Copy out every record that follows, word for word.

(Stored data entries)
◆ ◆ ◆
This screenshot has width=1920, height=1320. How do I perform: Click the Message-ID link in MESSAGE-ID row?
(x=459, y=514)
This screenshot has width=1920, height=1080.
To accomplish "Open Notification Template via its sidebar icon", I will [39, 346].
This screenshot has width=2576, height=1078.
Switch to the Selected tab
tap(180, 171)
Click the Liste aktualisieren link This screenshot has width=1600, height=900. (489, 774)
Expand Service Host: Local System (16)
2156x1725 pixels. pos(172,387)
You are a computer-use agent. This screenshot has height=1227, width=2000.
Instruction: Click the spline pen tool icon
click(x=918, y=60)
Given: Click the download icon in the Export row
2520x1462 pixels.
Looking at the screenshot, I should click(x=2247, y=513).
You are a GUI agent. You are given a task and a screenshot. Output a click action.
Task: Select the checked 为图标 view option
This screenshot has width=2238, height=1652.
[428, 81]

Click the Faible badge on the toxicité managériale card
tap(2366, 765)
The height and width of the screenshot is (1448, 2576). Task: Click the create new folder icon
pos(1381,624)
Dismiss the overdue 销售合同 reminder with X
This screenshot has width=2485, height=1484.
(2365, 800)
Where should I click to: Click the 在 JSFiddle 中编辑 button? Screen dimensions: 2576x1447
◆ ◆ ◆
■ Result of this exercise ■
This screenshot has width=1920, height=1320. How do I perform: Click the Message-ID link in MESSAGE-ID row?
(x=459, y=514)
This screenshot has width=1920, height=1080.
To accomplish "Open Notification Template via its sidebar icon", I will [39, 346].
This screenshot has width=2576, height=1078.
Switch to the Selected tab
tap(180, 171)
Click the Liste aktualisieren link This screenshot has width=1600, height=900. (489, 774)
Expand Service Host: Local System (16)
2156x1725 pixels. pos(172,387)
You are a computer-use agent. This screenshot has height=1227, width=2000.
Instruction: Click the spline pen tool icon
click(x=918, y=60)
Given: Click the download icon in the Export row
2520x1462 pixels.
Looking at the screenshot, I should click(x=2247, y=513).
You are a GUI agent. You are given a task and a screenshot. Output a click action.
Task: Select the checked 为图标 view option
This screenshot has width=2238, height=1652.
[428, 81]

Click the Faible badge on the toxicité managériale card
tap(2366, 765)
The height and width of the screenshot is (1448, 2576). Task: Click the create new folder icon
pos(1381,624)
Dismiss the overdue 销售合同 reminder with X
This screenshot has width=2485, height=1484.
(2365, 800)
Where should I click to: Click the 在 JSFiddle 中编辑 button? Screen dimensions: 2576x1447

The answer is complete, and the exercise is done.